Que se passera-t-il en cas d'égalité parfaite entre des candidats arrivés en tête au soir du second tour des élections municipales ? Si ce scénario n'est pas fréquent, et paraît très improbable dans les grandes villes, le code électoral a tout prévu pour départager les candidats.
Une égalité parfaite à l'issue du dépouillement. C'est un cas de figure rare, mais qui connaît des précédents. Et ce pas plus tard que dimanche dernier. A Poligné, petite commune d'Ille-et-Vilaine, les deux listes qui s'affrontaient au premier tour des élections municipales ont recueilli chacune 352 bulletins de vote. Un phénomène qui par définition, a plus de chances de s'exercer dans les petites communes, comme à Saint-Pierre-du-Mont dans le Calvados, 72 habitants, où les deux candidats en lice ont, quant à eux, récolté 26 voix chacun. Dans le même département, à Seulline, les deux prétendants à la mairie ont chacun obtenu 338 suffrages.
Si ces trois cas conduisent automatiquement les candidats concernés à concourir lors d'un second tour, que se passera-t-il si la situation se reproduisait dimanche prochain ? Le code électoral a tranché, en disposant qu’en cas d’égalité des voix entre les listes arrivées en tête, les sièges "sont attribués à la liste dont les candidats ont la moyenne d’âge la plus élevée". Ce n'est donc pas l'âge du candidat en tête de liste qui compte, mais bien la moyenne d'âge de l'ensemble des colistiers.

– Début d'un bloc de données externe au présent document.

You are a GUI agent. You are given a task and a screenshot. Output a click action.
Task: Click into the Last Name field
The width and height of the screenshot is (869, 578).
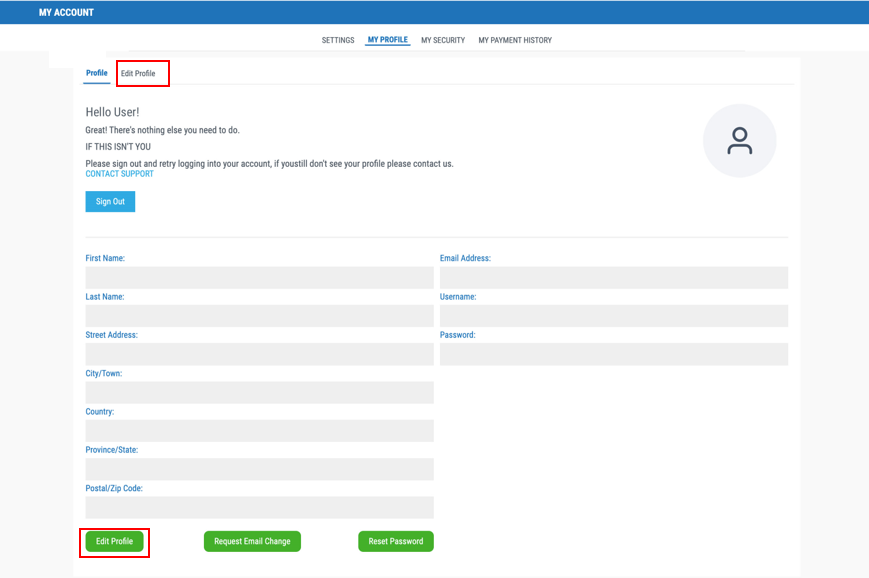click(259, 316)
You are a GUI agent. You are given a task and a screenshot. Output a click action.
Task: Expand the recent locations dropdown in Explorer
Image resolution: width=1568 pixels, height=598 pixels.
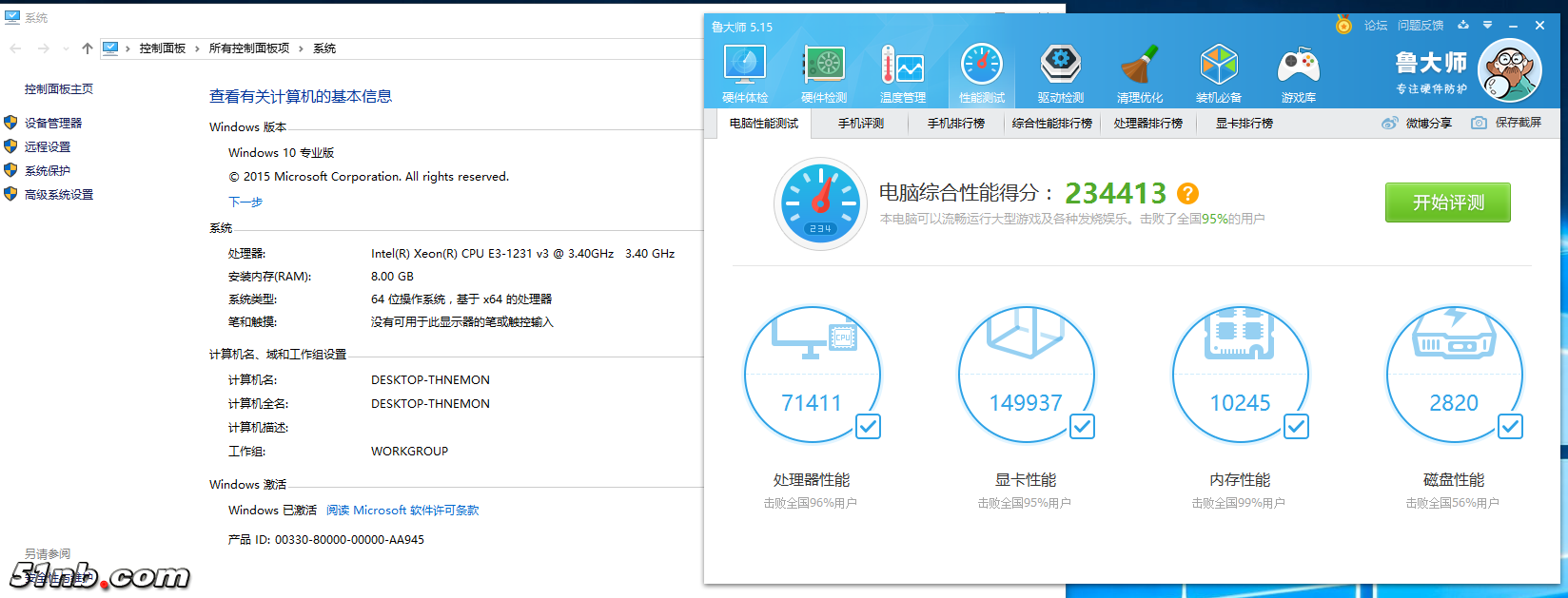pyautogui.click(x=66, y=48)
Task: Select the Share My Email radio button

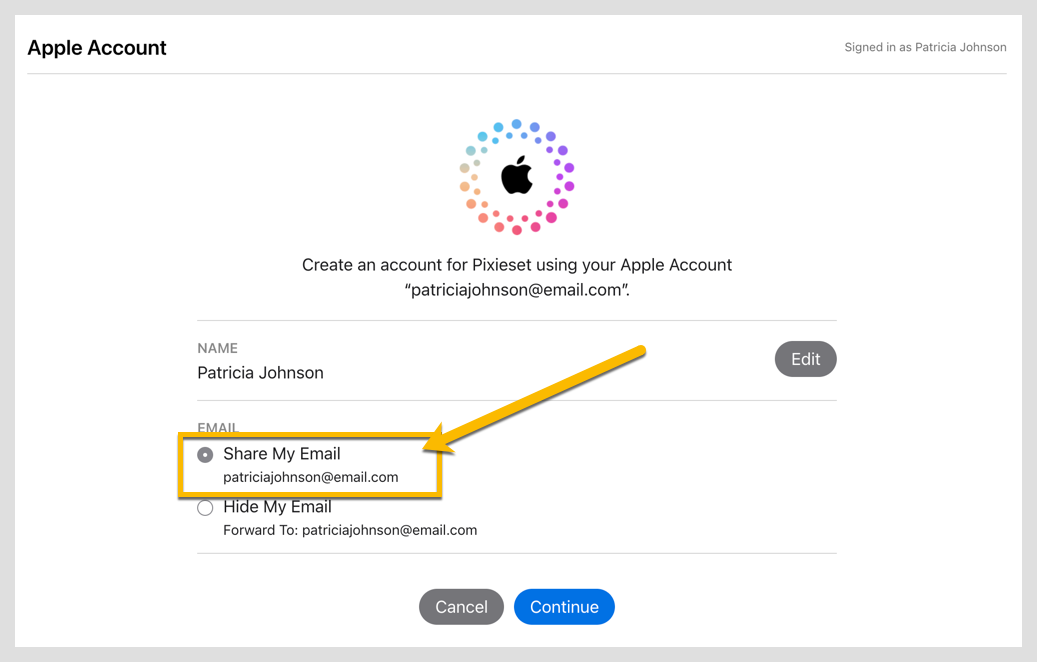Action: tap(205, 455)
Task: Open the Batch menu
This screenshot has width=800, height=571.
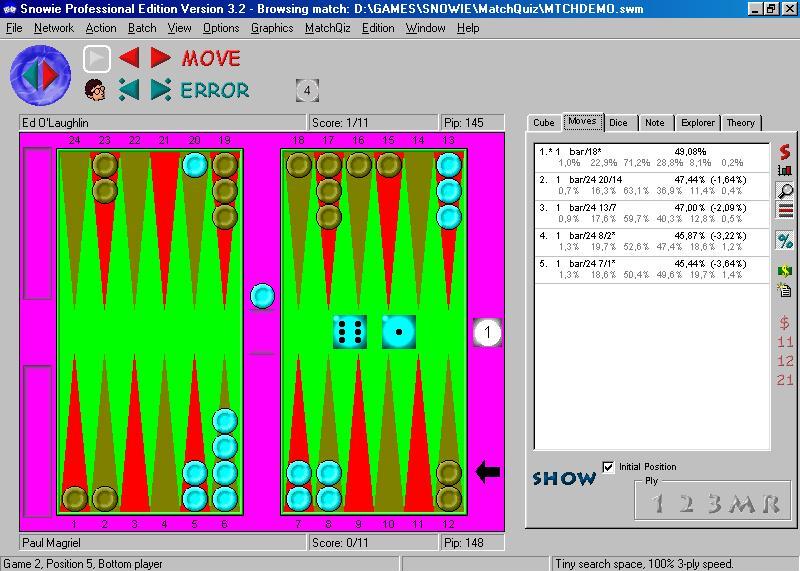Action: click(142, 28)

Lire aussi -> Municipales: est-il possible de retirer une liste qui a été déposée ?
Une règle électorale qui évoque un autre précédent, cette fois à l'Assemblée nationale. En juillet 2024, lors des élections aux postes clés du Palais-Bourbon, Charles de Courson (Liot) et Jean-René Cazeneuve (Ensemble pour la République) avaient obtenu le même nombre de suffrages de la part de leurs collègues de la commission des finances lors de la désignation du rapporteur général du budget. Alors âgé de 72 ans, c'est Charles de Courson, né six ans avant Jean-René Cazeneuve, qui avait obtenu le poste, le règlement de l'Assemblée nationale stipulant qu'"en cas d’égalité de suffrages au même tour de scrutin, la préséance appartient au plus âgé".